What is expected:
Set down every record once more, exactly as given.

Stored records
-- Opening Marker --

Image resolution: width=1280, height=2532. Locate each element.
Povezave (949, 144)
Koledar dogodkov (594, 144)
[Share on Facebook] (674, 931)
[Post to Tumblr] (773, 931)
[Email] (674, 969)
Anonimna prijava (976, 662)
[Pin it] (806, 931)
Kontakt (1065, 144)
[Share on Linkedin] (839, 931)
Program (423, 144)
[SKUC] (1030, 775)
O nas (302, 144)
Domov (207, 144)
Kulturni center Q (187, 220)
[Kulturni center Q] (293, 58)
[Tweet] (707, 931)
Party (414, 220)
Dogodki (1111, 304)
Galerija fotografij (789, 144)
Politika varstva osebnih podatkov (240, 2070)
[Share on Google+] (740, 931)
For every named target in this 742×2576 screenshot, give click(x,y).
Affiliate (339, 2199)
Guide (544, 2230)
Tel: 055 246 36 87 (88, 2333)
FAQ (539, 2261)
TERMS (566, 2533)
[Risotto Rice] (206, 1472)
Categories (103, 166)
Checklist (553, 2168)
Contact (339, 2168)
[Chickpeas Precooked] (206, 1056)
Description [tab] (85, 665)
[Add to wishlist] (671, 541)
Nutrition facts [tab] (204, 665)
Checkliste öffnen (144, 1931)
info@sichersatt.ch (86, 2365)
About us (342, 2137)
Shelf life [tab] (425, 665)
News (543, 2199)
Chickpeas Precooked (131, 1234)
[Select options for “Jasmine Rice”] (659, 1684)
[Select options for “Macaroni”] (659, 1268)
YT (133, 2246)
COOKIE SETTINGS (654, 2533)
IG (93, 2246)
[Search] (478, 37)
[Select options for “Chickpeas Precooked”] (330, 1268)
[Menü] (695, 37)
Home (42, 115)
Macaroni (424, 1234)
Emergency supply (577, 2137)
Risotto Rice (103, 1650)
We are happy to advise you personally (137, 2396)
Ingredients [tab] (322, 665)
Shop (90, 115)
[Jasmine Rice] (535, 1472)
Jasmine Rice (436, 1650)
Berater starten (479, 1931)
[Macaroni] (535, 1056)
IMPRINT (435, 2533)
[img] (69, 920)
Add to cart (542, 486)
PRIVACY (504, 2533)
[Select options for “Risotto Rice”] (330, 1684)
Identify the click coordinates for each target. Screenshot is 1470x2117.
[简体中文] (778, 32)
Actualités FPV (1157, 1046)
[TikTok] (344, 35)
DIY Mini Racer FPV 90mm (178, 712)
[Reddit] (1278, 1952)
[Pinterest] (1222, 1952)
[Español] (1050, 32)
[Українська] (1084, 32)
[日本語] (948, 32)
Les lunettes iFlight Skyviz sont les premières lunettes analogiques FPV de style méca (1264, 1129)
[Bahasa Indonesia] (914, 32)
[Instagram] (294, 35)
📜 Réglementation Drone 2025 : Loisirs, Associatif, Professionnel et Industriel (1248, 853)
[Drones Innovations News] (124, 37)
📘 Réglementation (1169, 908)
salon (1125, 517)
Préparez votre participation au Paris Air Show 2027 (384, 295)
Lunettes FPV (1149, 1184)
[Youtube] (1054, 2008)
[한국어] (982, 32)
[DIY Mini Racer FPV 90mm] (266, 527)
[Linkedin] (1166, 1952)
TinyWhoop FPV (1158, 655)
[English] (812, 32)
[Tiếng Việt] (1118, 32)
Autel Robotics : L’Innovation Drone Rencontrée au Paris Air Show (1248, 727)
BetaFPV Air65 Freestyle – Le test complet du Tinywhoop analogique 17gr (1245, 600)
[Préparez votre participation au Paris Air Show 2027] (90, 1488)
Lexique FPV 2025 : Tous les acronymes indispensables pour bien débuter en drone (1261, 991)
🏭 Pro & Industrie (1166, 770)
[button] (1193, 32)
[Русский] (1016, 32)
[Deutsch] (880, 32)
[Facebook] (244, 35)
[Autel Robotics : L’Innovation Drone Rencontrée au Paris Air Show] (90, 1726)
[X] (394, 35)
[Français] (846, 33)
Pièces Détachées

-- Closing Marker --

Result:
Image resolution: width=1280, height=2532. Locate each element.
Povezave (949, 144)
Koledar dogodkov (594, 144)
[Share on Facebook] (674, 931)
[Post to Tumblr] (773, 931)
[Email] (674, 969)
Anonimna prijava (976, 662)
[Pin it] (806, 931)
Kontakt (1065, 144)
[Share on Linkedin] (839, 931)
Program (423, 144)
[SKUC] (1030, 775)
O nas (302, 144)
Domov (207, 144)
Kulturni center Q (187, 220)
[Kulturni center Q] (293, 58)
[Tweet] (707, 931)
Party (414, 220)
Dogodki (1111, 304)
Galerija fotografij (789, 144)
Politika varstva osebnih podatkov (240, 2070)
[Share on Google+] (740, 931)
For every named target in this 742×2576 screenshot, give click(x,y).
Affiliate (339, 2199)
Guide (544, 2230)
Tel: 055 246 36 87 (88, 2333)
FAQ (539, 2261)
TERMS (566, 2533)
[Risotto Rice] (206, 1472)
Categories (103, 166)
Checklist (553, 2168)
Contact (339, 2168)
[Chickpeas Precooked] (206, 1056)
Description [tab] (85, 665)
[Add to wishlist] (671, 541)
Nutrition facts [tab] (204, 665)
Checkliste öffnen (144, 1931)
info@sichersatt.ch (86, 2365)
About us (342, 2137)
Shelf life [tab] (425, 665)
News (543, 2199)
Chickpeas Precooked (131, 1234)
[Select options for “Jasmine Rice”] (659, 1684)
[Select options for “Macaroni”] (659, 1268)
YT (133, 2246)
COOKIE SETTINGS (654, 2533)
IG (93, 2246)
[Search] (478, 37)
[Select options for “Chickpeas Precooked”] (330, 1268)
[Menü] (695, 37)
Home (42, 115)
Macaroni (424, 1234)
Emergency supply (577, 2137)
Risotto Rice (103, 1650)
We are happy to advise you personally (137, 2396)
Ingredients [tab] (322, 665)
Shop (90, 115)
[Jasmine Rice] (535, 1472)
Jasmine Rice (436, 1650)
Berater starten (479, 1931)
[Macaroni] (535, 1056)
IMPRINT (435, 2533)
[img] (69, 920)
Add to cart (542, 486)
PRIVACY (504, 2533)
[Select options for “Risotto Rice”] (330, 1684)
Identify the click coordinates for each target. Screenshot is 1470x2117.
[简体中文] (778, 32)
Actualités FPV (1157, 1046)
[TikTok] (344, 35)
DIY Mini Racer FPV 90mm (178, 712)
[Reddit] (1278, 1952)
[Pinterest] (1222, 1952)
[Español] (1050, 32)
[Українська] (1084, 32)
[日本語] (948, 32)
Les lunettes iFlight Skyviz sont les premières lunettes analogiques FPV de style méca (1264, 1129)
[Bahasa Indonesia] (914, 32)
[Instagram] (294, 35)
📜 Réglementation Drone 2025 : Loisirs, Associatif, Professionnel et Industriel (1248, 853)
[Drones Innovations News] (124, 37)
📘 Réglementation (1169, 908)
salon (1125, 517)
Préparez votre participation au Paris Air Show 2027 (384, 295)
Lunettes FPV (1149, 1184)
[Youtube] (1054, 2008)
[한국어] (982, 32)
[DIY Mini Racer FPV 90mm] (266, 527)
[Linkedin] (1166, 1952)
TinyWhoop FPV (1158, 655)
[English] (812, 32)
[Tiếng Việt] (1118, 32)
Autel Robotics : L’Innovation Drone Rencontrée au Paris Air Show (1248, 727)
BetaFPV Air65 Freestyle – Le test complet du Tinywhoop analogique 17gr (1245, 600)
[Préparez votre participation au Paris Air Show 2027] (90, 1488)
Lexique FPV 2025 : Tous les acronymes indispensables pour bien débuter en drone (1261, 991)
🏭 Pro & Industrie (1166, 770)
[button] (1193, 32)
[Русский] (1016, 32)
[Deutsch] (880, 32)
[Facebook] (244, 35)
[Autel Robotics : L’Innovation Drone Rencontrée au Paris Air Show] (90, 1726)
[X] (394, 35)
[Français] (846, 33)
Pièces Détachées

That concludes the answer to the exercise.